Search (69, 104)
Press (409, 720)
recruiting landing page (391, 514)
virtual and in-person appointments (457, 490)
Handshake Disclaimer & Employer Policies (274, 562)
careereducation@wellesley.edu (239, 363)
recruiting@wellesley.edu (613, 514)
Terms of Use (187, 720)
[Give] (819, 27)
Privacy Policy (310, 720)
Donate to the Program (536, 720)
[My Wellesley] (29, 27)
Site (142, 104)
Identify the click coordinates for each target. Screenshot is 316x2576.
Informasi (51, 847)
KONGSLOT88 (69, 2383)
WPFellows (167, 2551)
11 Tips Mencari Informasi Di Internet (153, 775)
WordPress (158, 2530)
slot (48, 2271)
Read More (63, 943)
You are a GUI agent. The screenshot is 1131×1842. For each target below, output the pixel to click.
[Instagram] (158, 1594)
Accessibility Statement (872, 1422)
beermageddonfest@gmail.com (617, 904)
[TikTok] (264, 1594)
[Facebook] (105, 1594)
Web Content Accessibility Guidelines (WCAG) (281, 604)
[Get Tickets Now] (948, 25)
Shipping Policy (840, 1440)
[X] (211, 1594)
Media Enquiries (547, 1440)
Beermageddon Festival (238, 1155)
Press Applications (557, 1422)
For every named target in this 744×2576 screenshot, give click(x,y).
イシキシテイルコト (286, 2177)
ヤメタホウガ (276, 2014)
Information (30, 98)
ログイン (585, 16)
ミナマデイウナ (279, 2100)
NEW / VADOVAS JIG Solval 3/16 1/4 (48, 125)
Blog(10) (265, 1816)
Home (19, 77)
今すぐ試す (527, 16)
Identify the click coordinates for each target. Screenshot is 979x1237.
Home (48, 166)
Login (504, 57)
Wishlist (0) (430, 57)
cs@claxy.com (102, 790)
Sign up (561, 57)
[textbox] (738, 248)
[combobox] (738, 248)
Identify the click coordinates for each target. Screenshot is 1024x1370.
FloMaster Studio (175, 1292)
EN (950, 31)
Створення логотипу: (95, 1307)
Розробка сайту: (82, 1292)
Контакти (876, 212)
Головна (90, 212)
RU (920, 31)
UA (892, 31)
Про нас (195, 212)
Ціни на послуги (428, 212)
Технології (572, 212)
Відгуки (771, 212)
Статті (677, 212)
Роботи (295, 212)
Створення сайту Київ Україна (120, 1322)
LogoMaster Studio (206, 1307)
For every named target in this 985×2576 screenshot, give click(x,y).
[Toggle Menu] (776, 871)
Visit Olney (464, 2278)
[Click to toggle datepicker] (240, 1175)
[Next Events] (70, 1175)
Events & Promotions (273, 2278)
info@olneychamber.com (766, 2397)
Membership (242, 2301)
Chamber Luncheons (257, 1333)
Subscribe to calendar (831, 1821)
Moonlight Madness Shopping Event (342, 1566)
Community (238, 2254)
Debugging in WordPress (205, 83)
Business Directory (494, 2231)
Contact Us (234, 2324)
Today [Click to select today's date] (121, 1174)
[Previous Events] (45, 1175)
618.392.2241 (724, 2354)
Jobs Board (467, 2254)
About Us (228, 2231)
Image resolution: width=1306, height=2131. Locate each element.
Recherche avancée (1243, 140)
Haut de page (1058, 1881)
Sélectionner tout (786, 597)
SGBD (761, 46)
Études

-*-

Description of the task ▸
Could you lay out the records as a JSON list of strings, one string per line, starting at the first line and stopping after the line that contains "Ціни на послуги (428, 212)"? Leave out any blank lines.

Task result ▸
[
  "Search (69, 104)",
  "Press (409, 720)",
  "recruiting landing page (391, 514)",
  "virtual and in-person appointments (457, 490)",
  "Handshake Disclaimer & Employer Policies (274, 562)",
  "careereducation@wellesley.edu (239, 363)",
  "recruiting@wellesley.edu (613, 514)",
  "Terms of Use (187, 720)",
  "[Give] (819, 27)",
  "Privacy Policy (310, 720)",
  "Donate to the Program (536, 720)",
  "[My Wellesley] (29, 27)",
  "Site (142, 104)",
  "Identify the click coordinates for each target. Screenshot is 316x2576.",
  "Informasi (51, 847)",
  "KONGSLOT88 (69, 2383)",
  "WPFellows (167, 2551)",
  "11 Tips Mencari Informasi Di Internet (153, 775)",
  "WordPress (158, 2530)",
  "slot (48, 2271)",
  "Read More (63, 943)",
  "You are a GUI agent. The screenshot is 1131×1842. For each target below, output the pixel to click.",
  "[Instagram] (158, 1594)",
  "Accessibility Statement (872, 1422)",
  "beermageddonfest@gmail.com (617, 904)",
  "[TikTok] (264, 1594)",
  "[Facebook] (105, 1594)",
  "Web Content Accessibility Guidelines (WCAG) (281, 604)",
  "[Get Tickets Now] (948, 25)",
  "Shipping Policy (840, 1440)",
  "[X] (211, 1594)",
  "Media Enquiries (547, 1440)",
  "Beermageddon Festival (238, 1155)",
  "Press Applications (557, 1422)",
  "For every named target in this 744×2576 screenshot, give click(x,y).",
  "イシキシテイルコト (286, 2177)",
  "ヤメタホウガ (276, 2014)",
  "Information (30, 98)",
  "ログイン (585, 16)",
  "ミナマデイウナ (279, 2100)",
  "NEW / VADOVAS JIG Solval 3/16 1/4 (48, 125)",
  "Blog(10) (265, 1816)",
  "Home (19, 77)",
  "今すぐ試す (527, 16)",
  "Identify the click coordinates for each target. Screenshot is 979x1237.",
  "Home (48, 166)",
  "Login (504, 57)",
  "Wishlist (0) (430, 57)",
  "cs@claxy.com (102, 790)",
  "Sign up (561, 57)",
  "[textbox] (738, 248)",
  "[combobox] (738, 248)",
  "Identify the click coordinates for each target. Screenshot is 1024x1370.",
  "FloMaster Studio (175, 1292)",
  "EN (950, 31)",
  "Створення логотипу: (95, 1307)",
  "Розробка сайту: (82, 1292)",
  "Контакти (876, 212)",
  "Головна (90, 212)",
  "RU (920, 31)",
  "UA (892, 31)",
  "Про нас (195, 212)",
  "Ціни на послуги (428, 212)"
]